Other than that, just harass Legion on twitter if google can't solve your problem. That's my solution.

Ulairi wrote:

Are there any good sites for Linux newbies? I'm thinking about installing Ubuntu on my laptop but I've never used Linux. My main desire is install it is as a hobby and to play with something new and learn a new operating system. I have my desktop with Windows 7 for gaming and the only thing I'd want to do on my laptop is watch movies/mlb.tv and general internet stuff.

There's actually something called Wubi included on the Live disc that will let you install Ubuntu from inside of Windows. When you boot, you'll have a menu that lets you choose Ubuntu or Windows (don't worry, if you choose nothing it defaults to Windows, which you can change later.)

It also allows you to access your Windows files through the "host" directory. What I did was set aside 10 gigs for Wubi, then after Ubuntu was done installing I changed all the default directories in Ubuntu to the ones on the Windows host drive to keep from using up all the space on the Linux loop partition.

What I mean is, you open Nautilus, which is the file manager for Ubuntu, then you go into the preferences and point the default directories like Downloads, Documents, Music, and Pictures to the equivalent directories on the Windows drive. I believe Ubuntu calls them "Bookmarks" for some reason, and you can add one for the host directory as well. For example, I have the "host/user/username" directory on my Windows drive bookmarked.) Then you can easily access the files you're dealing with no matter which OS you boot into.

Plus, another side benefit is that if you bork something, like I did three posts ago, you can just reinstall Wubi/Ubuntu without losing any of the files you've downloaded or created, and you're just out the time you spent customizing your settings. But remember that only works for the files you've saved into "host", not anything in the Wubi partition.

I'd recommend installing Gnome-Do and Docky right off the bat and deleting your bottom panel. They're pretty fantastic. Gnome-Do is like Launchy/Quicksilver. I'm experimenting with having the top panel/taskbar autohide, having my Docky taskbar autohide, and using Gnome-Do to do everything so every inch of screen real estate is available for programs, movies, or web browsing. When you're using Google Chrome, it's like having your own Chrome OS right there.

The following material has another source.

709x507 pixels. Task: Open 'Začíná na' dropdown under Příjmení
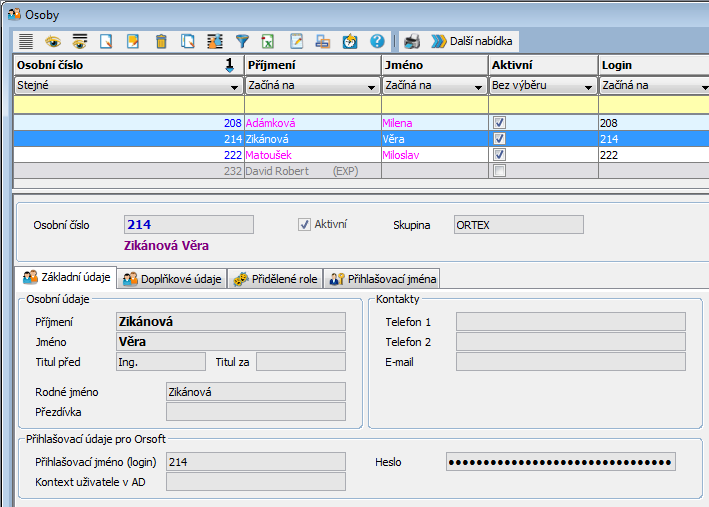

Oh! And Ubuntu Tweak is another fantastic application that makes it easy to change certain settings that would otherwise be aggravating to adjust manually.

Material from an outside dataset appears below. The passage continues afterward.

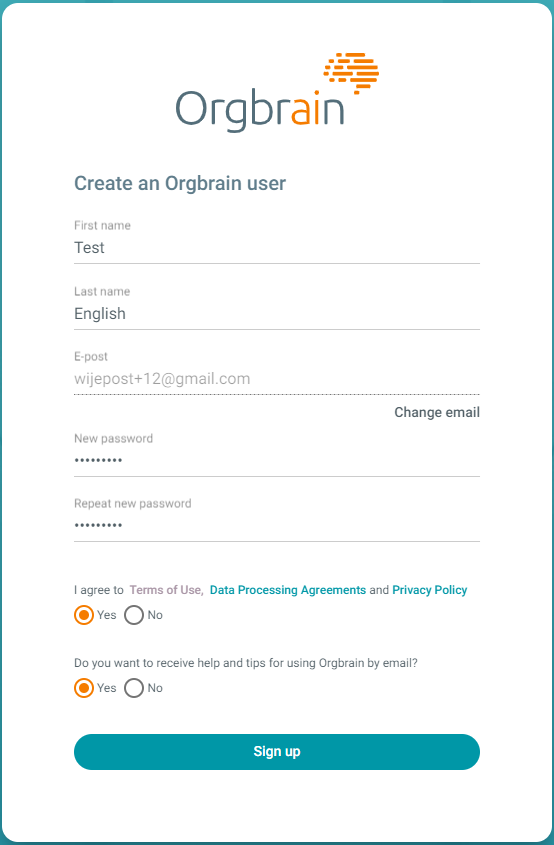
Task: Click the E-post field showing wijepost+12@gmail.com
Action: click(276, 379)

The Ubuntu forums are pretty active, and mostly friendly, although you'll definitely run into the occasional "Duh. All you have to do is compile such and such from the source and run these command line scripts and then reboot while sacrificing a virgin ram on the altar of our dark lord Cthulu. God, why can't n00bs READ."

If my experience is any example, Linux distros are fun, you'll learn you can customize nearly anything about the OS you want with varying degrees of involvement and effort, and you will definitely f*ck something up at some point, so be sure to back up any data you don't want to lose.

If you want to watch movies, you'll probably want to install the "restricted" packages to allow MP3, XviD/DivX, DVD, and Flash playback. One downside is that Netflix streaming requires DRM, so even though people are working on Silverlight for Linux (I think it's called Moonlight), it doesn't support DRM and your Instant Watch won't play. On the upside, you still have Miro and Boxee.

Another thing that always confuses me at first when I haven't used Linux in awhile. File names, directories, and whatnot are case sensitive. So if you're wondering why you can't "cd documents" it might be because the name is actually "Documents".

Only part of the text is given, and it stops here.